Jared McInelly, TMMBA Student (Class of 2012)

I’ve heard the term “customer centric” from almost every company and at every executive speech.  So when we had the CFO of Apptio, Kurt Shintaffer, come and speak to or TMMBA class and tell us that they are “customer centric” I thought nothing of it.  But as he told us the story of the founding of Apptio, it quickly became apparent that these guys really mean it.  I’ve never seen a company as focused on their customers as these guys.

Kurt founded the company with his friend Sunny Gupta.  They had both just come off a nice exit from another start-up and they looked at each other and said “what now?”

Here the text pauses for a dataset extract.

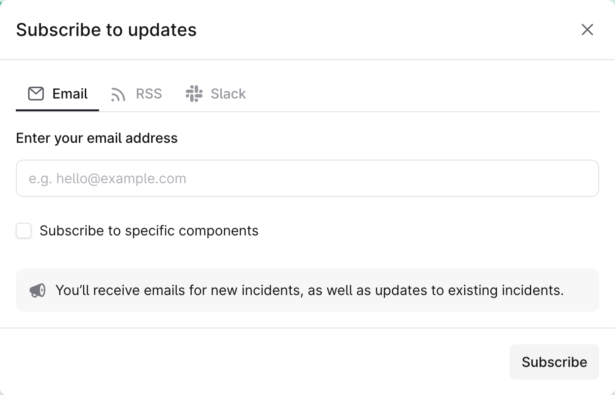Click the RSS feed icon
615x395 pixels.
(118, 94)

“We knew a bunch of people in IT, so we started setting up meetings with them and asking them about what kinds of problems they faced as IT execs.”

From those discussions, a kind of theme started to form; everyone had issues with figuring out the ROI of their IT investments.  When they would have to justify budgets and costs to other groups, they had nothing solid to justify the need for their budgets.  As they met with more and more IT pros, they would ask questions and then tell them what they were planning to build.  These experienced, high level people could really tell them if they were on the right track.  Eventually they were ready to build a truly unique product that they knew at least 40 high level people needed.

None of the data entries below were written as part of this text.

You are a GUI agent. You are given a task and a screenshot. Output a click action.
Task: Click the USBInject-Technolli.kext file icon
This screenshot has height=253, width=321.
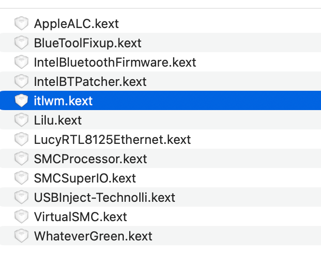point(21,197)
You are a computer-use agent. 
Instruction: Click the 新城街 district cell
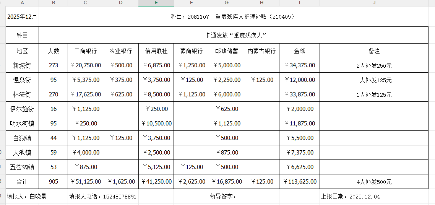22,65
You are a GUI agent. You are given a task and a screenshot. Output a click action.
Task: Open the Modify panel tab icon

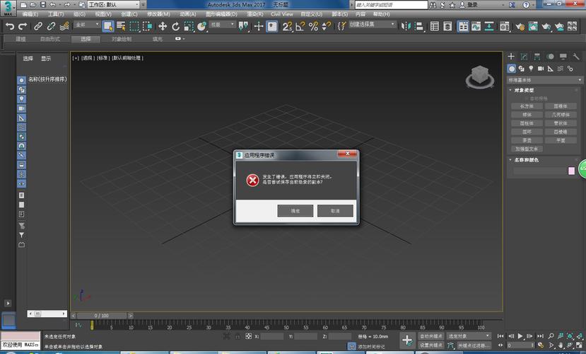click(x=524, y=57)
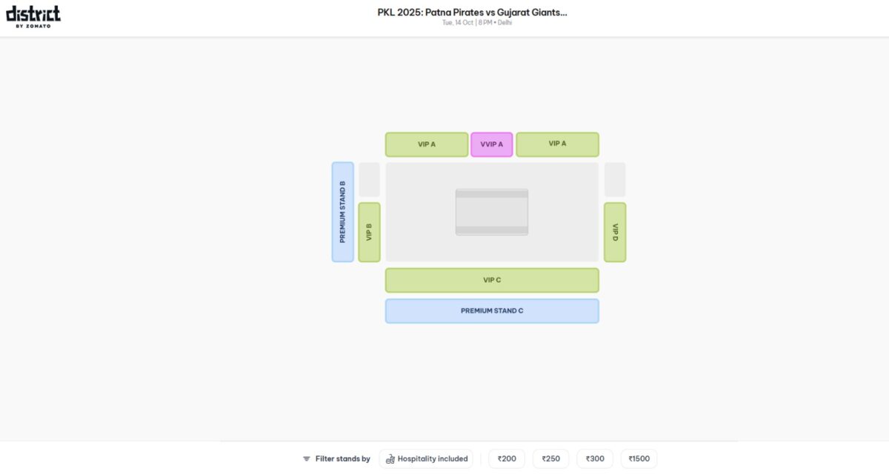Select the VIP A stand right of VVIP A
The height and width of the screenshot is (474, 889).
point(557,144)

Although Kurt and Sunny didn’t have IT backgrounds, their discussions led them directly to a problem that they decided they could solve.  They came up with a business plan which they then took to the Venture Capitalists.  Their pitch had enormous weight behind it because they could point to a big chart and say, “this Fortune 500 company has this problem. We know, we’ve talked to their CTO.”

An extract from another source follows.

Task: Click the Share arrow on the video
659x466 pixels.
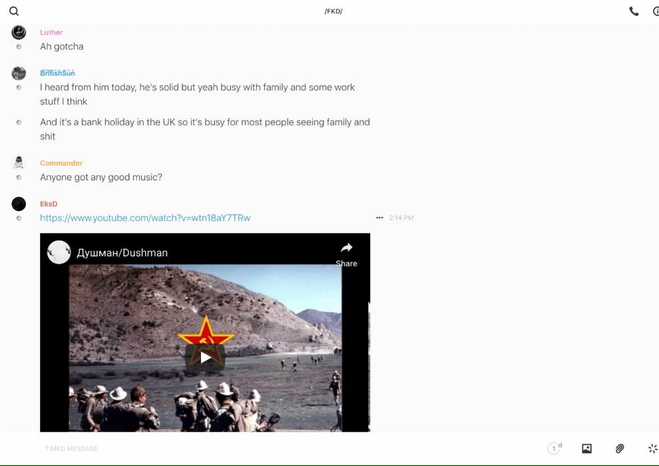Action: [346, 253]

Their previous successes at running a startup and providing a profitable exit for the VC’s made it easier for them to get funding.  They started Apptio with a couple of people, an idea, and a whole bunch of VC money.

These customer centric beginnings have continued in their company culture.  All of the executives meet regularly with customers.  They go on sales visits and follow up on the phone a week or so after to make sure the customer got what they needed.  Kurt also told us about a tough situation where they “over sold” the product to a big customer.  As a management team, they decided that it was more important to win this customer to their platform than to make money on the deal.  So they have embarked on an extensive project to design and build software for this customer.  And they are losing money doing it.

They continue to look to their customers for product validation.  As they build new tools or add functionality they can then go to other customers and say “we added such and such widget because Boeing really needed it, maybe you do too.”

According to Mark, “there is nothing better than peer selling.”

I found this customer centric style very interesting.  There are benefits here that are hard to measure in dollar amounts.  Apptio is providing products but really they are forming deep relationships with their customers.  I worry that at some point the company will get too big and the executives too busy to keep meeting with customers.  I think this is when product strategy seems to move away from what customers really want back to executive intuition and guessing.  So far though, these guys seem to have really hit on something that solves a serious problem in the IT world.  And they are doing it in an innovative-customer centric way.